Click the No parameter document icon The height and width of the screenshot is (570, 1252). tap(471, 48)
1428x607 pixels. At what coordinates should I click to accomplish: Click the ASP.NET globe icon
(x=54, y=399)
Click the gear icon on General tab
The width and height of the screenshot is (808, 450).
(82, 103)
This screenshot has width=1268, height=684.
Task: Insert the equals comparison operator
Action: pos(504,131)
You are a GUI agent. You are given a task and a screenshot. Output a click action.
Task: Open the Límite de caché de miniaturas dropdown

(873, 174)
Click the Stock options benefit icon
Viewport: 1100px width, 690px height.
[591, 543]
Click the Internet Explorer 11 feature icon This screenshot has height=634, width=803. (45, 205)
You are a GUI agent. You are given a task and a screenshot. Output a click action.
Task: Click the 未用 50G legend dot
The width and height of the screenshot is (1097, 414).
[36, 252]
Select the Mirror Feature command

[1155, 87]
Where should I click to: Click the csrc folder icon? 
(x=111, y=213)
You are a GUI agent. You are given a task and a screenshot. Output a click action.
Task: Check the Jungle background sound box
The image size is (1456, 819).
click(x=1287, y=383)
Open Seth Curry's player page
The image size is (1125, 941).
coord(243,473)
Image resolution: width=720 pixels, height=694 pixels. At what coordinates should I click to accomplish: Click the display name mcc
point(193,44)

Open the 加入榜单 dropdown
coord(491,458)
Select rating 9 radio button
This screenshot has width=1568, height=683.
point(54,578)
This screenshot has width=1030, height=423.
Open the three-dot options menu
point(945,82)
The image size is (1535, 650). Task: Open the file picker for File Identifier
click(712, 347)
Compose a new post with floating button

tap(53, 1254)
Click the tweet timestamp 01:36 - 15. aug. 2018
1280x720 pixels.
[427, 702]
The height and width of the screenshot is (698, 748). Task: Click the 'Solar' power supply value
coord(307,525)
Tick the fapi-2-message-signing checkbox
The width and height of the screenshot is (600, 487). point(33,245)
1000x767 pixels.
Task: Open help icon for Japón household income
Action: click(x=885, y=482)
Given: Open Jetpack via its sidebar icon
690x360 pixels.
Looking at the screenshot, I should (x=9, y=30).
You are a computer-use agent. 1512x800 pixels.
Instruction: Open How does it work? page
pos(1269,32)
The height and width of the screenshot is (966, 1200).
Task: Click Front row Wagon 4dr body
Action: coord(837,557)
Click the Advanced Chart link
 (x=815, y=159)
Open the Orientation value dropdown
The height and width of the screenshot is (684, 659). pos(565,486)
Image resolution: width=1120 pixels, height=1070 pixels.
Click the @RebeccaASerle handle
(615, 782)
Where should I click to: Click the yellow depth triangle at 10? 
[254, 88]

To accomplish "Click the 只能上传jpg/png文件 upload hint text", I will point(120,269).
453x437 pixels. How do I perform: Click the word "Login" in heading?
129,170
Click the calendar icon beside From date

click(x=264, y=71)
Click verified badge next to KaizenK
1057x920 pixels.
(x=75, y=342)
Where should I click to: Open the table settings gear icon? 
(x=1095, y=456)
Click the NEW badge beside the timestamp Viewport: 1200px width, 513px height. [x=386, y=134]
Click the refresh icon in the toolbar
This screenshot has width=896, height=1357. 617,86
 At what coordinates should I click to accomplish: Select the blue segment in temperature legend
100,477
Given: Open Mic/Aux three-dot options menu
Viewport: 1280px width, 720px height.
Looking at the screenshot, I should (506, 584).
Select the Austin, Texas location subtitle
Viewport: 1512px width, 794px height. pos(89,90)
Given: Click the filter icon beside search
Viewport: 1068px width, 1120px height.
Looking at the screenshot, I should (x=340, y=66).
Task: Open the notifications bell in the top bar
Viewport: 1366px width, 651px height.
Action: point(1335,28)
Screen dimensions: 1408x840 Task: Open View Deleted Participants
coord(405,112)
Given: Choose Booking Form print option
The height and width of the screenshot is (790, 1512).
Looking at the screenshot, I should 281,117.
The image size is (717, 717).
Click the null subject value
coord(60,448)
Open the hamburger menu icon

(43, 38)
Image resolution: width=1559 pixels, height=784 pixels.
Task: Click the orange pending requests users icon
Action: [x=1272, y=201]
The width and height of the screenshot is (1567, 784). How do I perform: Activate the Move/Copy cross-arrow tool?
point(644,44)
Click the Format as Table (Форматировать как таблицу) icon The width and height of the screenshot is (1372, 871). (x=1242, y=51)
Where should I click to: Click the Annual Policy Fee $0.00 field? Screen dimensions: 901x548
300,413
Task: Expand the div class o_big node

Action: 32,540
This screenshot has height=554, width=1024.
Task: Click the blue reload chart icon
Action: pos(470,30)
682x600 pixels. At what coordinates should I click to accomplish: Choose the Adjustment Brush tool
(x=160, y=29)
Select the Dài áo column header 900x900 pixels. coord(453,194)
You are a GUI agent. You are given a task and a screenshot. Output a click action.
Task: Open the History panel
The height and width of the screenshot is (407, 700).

#### YOUR GOAL:
Once you have read the records above, please copy them out exactly.

#### REPLY:
Click the No parameter document icon The height and width of the screenshot is (570, 1252). tap(471, 48)
1428x607 pixels. At what coordinates should I click to accomplish: Click the ASP.NET globe icon
(x=54, y=399)
Click the gear icon on General tab
The width and height of the screenshot is (808, 450).
(82, 103)
This screenshot has width=1268, height=684.
Task: Insert the equals comparison operator
Action: pos(504,131)
You are a GUI agent. You are given a task and a screenshot. Output a click action.
Task: Open the Límite de caché de miniaturas dropdown

(873, 174)
Click the Stock options benefit icon
Viewport: 1100px width, 690px height.
[591, 543]
Click the Internet Explorer 11 feature icon This screenshot has height=634, width=803. (45, 205)
You are a GUI agent. You are given a task and a screenshot. Output a click action.
Task: Click the 未用 50G legend dot
The width and height of the screenshot is (1097, 414).
[36, 252]
Select the Mirror Feature command

[1155, 87]
Where should I click to: Click the csrc folder icon? 
(x=111, y=213)
You are a GUI agent. You are given a task and a screenshot. Output a click action.
Task: Check the Jungle background sound box
The image size is (1456, 819).
click(x=1287, y=383)
Open Seth Curry's player page
The image size is (1125, 941).
coord(243,473)
Image resolution: width=720 pixels, height=694 pixels. At what coordinates should I click to accomplish: Click the display name mcc
point(193,44)

Open the 加入榜单 dropdown
coord(491,458)
Select rating 9 radio button
This screenshot has width=1568, height=683.
point(54,578)
This screenshot has width=1030, height=423.
Open the three-dot options menu
point(945,82)
The image size is (1535, 650). Task: Open the file picker for File Identifier
click(712, 347)
Compose a new post with floating button

tap(53, 1254)
Click the tweet timestamp 01:36 - 15. aug. 2018
1280x720 pixels.
[427, 702]
The height and width of the screenshot is (698, 748). Task: Click the 'Solar' power supply value
coord(307,525)
Tick the fapi-2-message-signing checkbox
The width and height of the screenshot is (600, 487). point(33,245)
1000x767 pixels.
Task: Open help icon for Japón household income
Action: click(x=885, y=482)
Given: Open Jetpack via its sidebar icon
690x360 pixels.
Looking at the screenshot, I should (x=9, y=30).
You are a computer-use agent. 1512x800 pixels.
Instruction: Open How does it work? page
pos(1269,32)
The height and width of the screenshot is (966, 1200).
Task: Click Front row Wagon 4dr body
Action: coord(837,557)
Click the Advanced Chart link
 (x=815, y=159)
Open the Orientation value dropdown
The height and width of the screenshot is (684, 659). pos(565,486)
Image resolution: width=1120 pixels, height=1070 pixels.
Click the @RebeccaASerle handle
(615, 782)
Where should I click to: Click the yellow depth triangle at 10? 
[254, 88]

To accomplish "Click the 只能上传jpg/png文件 upload hint text", I will point(120,269).
453x437 pixels. How do I perform: Click the word "Login" in heading?
129,170
Click the calendar icon beside From date

click(x=264, y=71)
Click verified badge next to KaizenK
1057x920 pixels.
(x=75, y=342)
Where should I click to: Open the table settings gear icon? 
(x=1095, y=456)
Click the NEW badge beside the timestamp Viewport: 1200px width, 513px height. [x=386, y=134]
Click the refresh icon in the toolbar
This screenshot has width=896, height=1357. 617,86
 At what coordinates should I click to accomplish: Select the blue segment in temperature legend
100,477
Given: Open Mic/Aux three-dot options menu
Viewport: 1280px width, 720px height.
Looking at the screenshot, I should (506, 584).
Select the Austin, Texas location subtitle
Viewport: 1512px width, 794px height. pos(89,90)
Given: Click the filter icon beside search
Viewport: 1068px width, 1120px height.
Looking at the screenshot, I should (x=340, y=66).
Task: Open the notifications bell in the top bar
Viewport: 1366px width, 651px height.
Action: point(1335,28)
Screen dimensions: 1408x840 Task: Open View Deleted Participants
coord(405,112)
Given: Choose Booking Form print option
The height and width of the screenshot is (790, 1512).
Looking at the screenshot, I should 281,117.
The image size is (717, 717).
Click the null subject value
coord(60,448)
Open the hamburger menu icon

(43, 38)
Image resolution: width=1559 pixels, height=784 pixels.
Task: Click the orange pending requests users icon
Action: [x=1272, y=201]
The width and height of the screenshot is (1567, 784). How do I perform: Activate the Move/Copy cross-arrow tool?
point(644,44)
Click the Format as Table (Форматировать как таблицу) icon The width and height of the screenshot is (1372, 871). (x=1242, y=51)
Where should I click to: Click the Annual Policy Fee $0.00 field? Screen dimensions: 901x548
300,413
Task: Expand the div class o_big node

Action: 32,540
This screenshot has height=554, width=1024.
Task: Click the blue reload chart icon
Action: pos(470,30)
682x600 pixels. At what coordinates should I click to accomplish: Choose the Adjustment Brush tool
(x=160, y=29)
Select the Dài áo column header 900x900 pixels. coord(453,194)
You are a GUI agent. You are given a task and a screenshot. Output a click action.
Task: Open the History panel
The height and width of the screenshot is (407, 700).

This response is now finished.